Saved data entries:
········
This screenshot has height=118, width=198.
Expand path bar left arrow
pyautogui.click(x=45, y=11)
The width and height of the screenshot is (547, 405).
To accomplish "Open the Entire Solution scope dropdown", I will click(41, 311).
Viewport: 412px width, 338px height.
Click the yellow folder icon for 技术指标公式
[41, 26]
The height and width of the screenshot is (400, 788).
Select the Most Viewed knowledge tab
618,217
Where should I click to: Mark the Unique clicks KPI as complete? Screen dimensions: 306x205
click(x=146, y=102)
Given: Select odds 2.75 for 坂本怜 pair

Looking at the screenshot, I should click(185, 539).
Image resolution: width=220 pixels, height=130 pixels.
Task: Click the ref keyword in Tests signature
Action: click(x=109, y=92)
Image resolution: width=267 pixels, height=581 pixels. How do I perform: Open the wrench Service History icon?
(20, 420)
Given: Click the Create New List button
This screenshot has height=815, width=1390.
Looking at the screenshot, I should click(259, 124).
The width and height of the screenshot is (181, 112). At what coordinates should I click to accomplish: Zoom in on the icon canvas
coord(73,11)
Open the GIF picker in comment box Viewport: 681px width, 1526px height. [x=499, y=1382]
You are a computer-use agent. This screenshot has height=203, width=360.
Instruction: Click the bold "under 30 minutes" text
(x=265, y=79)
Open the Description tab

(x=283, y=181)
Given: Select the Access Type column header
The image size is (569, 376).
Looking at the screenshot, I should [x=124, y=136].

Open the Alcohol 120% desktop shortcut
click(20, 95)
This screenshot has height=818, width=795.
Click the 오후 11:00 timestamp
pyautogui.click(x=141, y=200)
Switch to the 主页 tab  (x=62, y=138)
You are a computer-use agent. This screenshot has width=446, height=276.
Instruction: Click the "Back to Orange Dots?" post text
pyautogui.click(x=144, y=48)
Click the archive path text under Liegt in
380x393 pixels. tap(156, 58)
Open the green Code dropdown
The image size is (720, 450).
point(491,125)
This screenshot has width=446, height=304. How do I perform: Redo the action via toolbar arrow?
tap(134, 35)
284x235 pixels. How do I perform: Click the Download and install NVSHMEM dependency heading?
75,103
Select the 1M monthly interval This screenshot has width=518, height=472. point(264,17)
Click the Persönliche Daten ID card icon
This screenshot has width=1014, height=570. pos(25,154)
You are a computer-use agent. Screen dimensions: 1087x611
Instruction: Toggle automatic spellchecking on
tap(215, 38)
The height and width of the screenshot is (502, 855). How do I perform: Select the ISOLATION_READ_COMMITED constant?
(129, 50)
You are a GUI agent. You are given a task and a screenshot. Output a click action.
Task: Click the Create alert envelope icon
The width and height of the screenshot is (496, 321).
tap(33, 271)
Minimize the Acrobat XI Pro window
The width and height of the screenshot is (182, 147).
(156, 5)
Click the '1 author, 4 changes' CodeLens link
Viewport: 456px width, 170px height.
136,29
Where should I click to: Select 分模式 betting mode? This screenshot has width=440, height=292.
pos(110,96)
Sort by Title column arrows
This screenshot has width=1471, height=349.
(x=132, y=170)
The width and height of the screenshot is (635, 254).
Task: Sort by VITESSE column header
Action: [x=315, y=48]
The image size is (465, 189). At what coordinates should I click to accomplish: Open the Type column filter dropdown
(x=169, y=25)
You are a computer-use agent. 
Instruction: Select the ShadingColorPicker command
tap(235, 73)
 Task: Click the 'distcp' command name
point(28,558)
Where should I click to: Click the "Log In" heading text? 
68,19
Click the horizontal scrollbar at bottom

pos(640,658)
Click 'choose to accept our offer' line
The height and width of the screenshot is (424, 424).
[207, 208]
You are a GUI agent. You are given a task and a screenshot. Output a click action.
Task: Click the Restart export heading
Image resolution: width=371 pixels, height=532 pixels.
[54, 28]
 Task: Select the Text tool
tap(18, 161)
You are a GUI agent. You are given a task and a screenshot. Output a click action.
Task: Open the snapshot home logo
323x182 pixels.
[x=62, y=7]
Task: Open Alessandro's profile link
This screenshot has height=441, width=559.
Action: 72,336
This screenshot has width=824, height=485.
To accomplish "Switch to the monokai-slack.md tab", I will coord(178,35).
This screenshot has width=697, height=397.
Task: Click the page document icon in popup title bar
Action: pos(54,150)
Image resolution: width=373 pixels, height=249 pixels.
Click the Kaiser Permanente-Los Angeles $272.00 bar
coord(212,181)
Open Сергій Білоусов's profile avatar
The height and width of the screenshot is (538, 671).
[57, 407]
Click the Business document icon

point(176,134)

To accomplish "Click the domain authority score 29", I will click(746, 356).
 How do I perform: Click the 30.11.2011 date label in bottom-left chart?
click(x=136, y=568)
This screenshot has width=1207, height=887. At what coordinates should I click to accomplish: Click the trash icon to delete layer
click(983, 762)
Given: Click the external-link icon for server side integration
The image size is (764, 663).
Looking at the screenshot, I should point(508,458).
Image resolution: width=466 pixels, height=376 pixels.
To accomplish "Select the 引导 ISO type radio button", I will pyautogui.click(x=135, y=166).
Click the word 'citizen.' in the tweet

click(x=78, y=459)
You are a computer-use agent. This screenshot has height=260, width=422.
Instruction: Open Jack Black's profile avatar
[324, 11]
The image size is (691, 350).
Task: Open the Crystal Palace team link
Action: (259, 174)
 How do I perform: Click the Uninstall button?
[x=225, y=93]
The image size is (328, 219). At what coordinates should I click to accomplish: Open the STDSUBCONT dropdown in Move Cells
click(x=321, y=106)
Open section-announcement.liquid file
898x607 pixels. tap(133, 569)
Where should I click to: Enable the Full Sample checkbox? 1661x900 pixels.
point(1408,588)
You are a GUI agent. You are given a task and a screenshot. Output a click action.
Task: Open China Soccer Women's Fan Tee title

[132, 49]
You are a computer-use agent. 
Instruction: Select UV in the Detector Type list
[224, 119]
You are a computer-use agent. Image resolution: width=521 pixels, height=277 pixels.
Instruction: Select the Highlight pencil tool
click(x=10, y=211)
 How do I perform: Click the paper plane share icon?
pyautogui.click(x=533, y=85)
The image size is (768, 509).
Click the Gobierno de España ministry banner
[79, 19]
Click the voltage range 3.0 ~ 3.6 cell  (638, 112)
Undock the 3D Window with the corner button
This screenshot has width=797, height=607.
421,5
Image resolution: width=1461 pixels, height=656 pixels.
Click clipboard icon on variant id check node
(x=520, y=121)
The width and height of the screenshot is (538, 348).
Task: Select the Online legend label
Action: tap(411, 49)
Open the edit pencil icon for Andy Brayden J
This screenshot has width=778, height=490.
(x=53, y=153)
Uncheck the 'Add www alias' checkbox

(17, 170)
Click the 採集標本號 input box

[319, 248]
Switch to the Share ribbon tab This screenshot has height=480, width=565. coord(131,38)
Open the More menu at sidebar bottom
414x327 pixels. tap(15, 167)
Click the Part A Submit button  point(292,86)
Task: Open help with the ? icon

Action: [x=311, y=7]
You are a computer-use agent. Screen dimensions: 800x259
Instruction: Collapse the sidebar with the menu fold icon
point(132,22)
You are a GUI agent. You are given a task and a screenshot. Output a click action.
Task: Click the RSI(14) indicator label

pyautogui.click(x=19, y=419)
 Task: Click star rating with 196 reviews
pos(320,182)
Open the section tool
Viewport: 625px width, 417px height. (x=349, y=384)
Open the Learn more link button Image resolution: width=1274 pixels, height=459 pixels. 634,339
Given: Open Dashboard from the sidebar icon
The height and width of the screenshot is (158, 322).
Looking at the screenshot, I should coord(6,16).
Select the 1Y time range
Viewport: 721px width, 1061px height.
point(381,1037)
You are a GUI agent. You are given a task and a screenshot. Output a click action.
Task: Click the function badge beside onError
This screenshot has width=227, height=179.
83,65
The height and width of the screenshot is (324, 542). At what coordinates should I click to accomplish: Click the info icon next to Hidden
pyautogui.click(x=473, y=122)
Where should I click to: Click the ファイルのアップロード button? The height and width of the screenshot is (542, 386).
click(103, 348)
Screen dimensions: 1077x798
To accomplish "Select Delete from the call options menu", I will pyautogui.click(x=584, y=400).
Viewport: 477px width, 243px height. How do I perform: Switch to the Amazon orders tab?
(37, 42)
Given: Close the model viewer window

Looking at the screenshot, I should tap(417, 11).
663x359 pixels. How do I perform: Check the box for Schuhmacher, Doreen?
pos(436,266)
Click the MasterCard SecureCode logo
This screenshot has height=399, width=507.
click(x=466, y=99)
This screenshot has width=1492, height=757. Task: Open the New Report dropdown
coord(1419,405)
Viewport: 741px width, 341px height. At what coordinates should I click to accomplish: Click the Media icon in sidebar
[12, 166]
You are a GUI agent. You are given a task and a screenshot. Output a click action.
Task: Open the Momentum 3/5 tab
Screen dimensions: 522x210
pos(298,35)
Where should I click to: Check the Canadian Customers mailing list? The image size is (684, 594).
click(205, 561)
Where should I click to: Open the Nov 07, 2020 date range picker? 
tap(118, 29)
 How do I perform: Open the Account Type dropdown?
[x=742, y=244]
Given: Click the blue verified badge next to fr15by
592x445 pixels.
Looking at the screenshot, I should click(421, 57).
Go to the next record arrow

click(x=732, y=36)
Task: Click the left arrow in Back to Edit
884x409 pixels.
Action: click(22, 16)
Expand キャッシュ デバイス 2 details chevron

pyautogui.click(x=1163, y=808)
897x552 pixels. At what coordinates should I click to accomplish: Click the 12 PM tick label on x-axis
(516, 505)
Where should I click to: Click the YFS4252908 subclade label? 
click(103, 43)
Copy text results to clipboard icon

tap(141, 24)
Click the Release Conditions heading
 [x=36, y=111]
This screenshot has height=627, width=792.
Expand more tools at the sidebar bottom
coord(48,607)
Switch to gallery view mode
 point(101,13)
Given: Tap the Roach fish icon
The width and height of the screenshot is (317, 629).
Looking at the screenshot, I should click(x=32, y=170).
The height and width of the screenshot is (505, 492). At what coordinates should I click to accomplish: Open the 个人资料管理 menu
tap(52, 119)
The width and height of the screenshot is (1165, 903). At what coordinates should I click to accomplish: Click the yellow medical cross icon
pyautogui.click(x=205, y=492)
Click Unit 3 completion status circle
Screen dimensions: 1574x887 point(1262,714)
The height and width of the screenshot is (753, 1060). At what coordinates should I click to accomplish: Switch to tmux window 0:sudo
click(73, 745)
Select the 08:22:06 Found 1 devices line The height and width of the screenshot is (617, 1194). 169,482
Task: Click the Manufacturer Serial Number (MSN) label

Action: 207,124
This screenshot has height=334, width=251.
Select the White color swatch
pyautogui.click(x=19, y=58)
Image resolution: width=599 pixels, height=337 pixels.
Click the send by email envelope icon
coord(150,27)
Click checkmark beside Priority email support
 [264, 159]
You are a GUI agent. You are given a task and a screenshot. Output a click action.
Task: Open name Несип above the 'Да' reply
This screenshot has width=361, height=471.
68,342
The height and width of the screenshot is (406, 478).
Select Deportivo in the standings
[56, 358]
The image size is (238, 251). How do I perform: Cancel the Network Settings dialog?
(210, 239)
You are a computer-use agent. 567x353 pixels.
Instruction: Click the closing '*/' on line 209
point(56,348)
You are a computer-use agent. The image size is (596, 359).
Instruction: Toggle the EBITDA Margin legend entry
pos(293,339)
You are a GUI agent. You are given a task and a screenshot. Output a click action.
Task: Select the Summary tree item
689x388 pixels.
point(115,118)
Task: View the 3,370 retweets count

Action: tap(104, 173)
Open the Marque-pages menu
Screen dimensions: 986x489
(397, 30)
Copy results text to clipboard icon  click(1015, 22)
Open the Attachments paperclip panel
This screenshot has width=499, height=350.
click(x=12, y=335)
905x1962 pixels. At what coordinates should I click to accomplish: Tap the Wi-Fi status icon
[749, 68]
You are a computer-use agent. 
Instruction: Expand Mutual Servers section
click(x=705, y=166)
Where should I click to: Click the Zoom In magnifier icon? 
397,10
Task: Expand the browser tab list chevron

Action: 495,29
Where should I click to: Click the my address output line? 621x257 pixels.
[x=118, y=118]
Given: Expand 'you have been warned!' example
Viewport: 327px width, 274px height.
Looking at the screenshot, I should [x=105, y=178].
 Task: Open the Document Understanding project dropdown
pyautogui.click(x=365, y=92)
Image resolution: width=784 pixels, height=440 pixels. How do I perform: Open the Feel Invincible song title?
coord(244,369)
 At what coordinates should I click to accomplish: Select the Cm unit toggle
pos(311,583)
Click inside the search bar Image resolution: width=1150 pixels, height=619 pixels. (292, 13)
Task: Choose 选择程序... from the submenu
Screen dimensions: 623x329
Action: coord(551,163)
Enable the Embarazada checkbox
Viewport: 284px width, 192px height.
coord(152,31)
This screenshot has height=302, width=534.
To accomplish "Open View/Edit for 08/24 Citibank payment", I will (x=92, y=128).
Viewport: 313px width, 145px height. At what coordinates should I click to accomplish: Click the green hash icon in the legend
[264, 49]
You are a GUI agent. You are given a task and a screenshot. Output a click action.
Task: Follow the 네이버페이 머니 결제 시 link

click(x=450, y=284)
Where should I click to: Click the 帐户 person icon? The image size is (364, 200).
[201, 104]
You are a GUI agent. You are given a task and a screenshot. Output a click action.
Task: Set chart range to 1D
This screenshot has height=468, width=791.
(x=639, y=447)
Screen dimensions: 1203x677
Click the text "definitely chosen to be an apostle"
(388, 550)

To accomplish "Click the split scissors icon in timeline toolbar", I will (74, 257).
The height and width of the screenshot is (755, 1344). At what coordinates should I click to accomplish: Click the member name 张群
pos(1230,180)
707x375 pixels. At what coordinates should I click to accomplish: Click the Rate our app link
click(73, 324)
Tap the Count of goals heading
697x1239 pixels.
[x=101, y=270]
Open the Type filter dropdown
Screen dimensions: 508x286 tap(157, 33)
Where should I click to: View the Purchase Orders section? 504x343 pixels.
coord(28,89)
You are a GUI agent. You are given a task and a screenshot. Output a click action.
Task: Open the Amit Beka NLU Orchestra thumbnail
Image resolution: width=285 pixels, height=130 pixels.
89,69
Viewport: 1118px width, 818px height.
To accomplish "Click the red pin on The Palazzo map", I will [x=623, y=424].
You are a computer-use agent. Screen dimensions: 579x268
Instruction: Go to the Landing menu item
········
▶ WHAT THE EXERCISE ASKS
Output the lines above exactly, but only those between the line holding "Click checkmark beside Priority email support" and the line holding "The height and width of the screenshot is (406, 478).", inclusive.

▶ OUTPUT FOR THIS TASK
Click checkmark beside Priority email support
 [264, 159]
You are a GUI agent. You are given a task and a screenshot. Output a click action.
Task: Open name Несип above the 'Да' reply
This screenshot has width=361, height=471.
68,342
The height and width of the screenshot is (406, 478).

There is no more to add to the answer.